Surabaya (Antara Jatim) - Komisi D Bidang Kesra  DPRD Surabaya mengimbau kepada para buruh untuk menjaga kondusifitas menjelang penetapan Upah Minimum Kabupaten/Kota (UMK) 2017 oleh Gubernur Jawa Timur. 
     
 Ketua Komisi D DPRD Surabaya Agustin Poliana, di Surabaya, Jumat, mengatakan apabila kalangan buruh terus bergolak, mendesak kenaikan upah sesuai dengan keinginan mereka, sebesar 21 persen atau Rp650 ribu, khawatirnya akan mengakibatkan ekonomi di Surabaya menjadi tak menentu.
     
 "Jika tidak kondusif akan berdampak pada investasi dan memperburuk ekonomi Surabaya," katanya.

## DATA MENTAH:

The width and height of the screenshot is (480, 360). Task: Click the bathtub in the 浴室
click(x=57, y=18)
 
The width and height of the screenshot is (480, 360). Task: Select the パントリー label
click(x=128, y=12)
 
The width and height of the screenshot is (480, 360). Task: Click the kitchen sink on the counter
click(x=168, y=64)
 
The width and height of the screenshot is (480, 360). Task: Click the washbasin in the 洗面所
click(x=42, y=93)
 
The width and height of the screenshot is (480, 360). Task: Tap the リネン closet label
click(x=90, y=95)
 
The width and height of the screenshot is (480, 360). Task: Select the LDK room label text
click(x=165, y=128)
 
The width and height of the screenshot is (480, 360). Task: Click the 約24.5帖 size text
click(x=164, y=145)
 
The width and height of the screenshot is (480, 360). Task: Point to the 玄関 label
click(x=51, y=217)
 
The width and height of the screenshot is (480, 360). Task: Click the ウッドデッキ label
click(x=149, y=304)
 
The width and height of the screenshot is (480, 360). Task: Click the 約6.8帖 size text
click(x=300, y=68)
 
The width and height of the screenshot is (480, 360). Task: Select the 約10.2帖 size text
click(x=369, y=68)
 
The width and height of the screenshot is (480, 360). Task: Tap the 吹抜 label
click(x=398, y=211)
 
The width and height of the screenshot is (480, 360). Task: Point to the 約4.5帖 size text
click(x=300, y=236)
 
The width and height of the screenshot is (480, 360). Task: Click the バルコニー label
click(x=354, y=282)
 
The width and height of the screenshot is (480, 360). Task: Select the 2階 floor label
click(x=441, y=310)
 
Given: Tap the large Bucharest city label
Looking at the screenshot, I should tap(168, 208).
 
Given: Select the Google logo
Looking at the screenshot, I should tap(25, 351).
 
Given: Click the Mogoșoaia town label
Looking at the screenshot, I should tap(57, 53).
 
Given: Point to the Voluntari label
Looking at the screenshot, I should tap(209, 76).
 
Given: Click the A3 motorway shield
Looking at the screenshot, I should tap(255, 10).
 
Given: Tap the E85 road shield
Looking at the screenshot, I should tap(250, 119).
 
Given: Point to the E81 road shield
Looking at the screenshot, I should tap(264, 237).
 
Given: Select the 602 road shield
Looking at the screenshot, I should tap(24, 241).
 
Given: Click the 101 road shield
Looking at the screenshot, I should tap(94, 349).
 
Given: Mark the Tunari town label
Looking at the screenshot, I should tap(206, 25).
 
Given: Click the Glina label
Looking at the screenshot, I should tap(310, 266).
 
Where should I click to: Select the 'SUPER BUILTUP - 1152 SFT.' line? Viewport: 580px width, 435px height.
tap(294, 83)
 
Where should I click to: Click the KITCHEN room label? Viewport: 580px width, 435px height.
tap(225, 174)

## PERMINTAAN:
Sebutkan semua angka yang muncul dalam teks tentang UMK Surabaya, beserta satuannya jika ada. Catatan di atas diambil dari sumber yang berbeda.

## HASIL:
- 2017
- 21 persen
- Rp650 ribu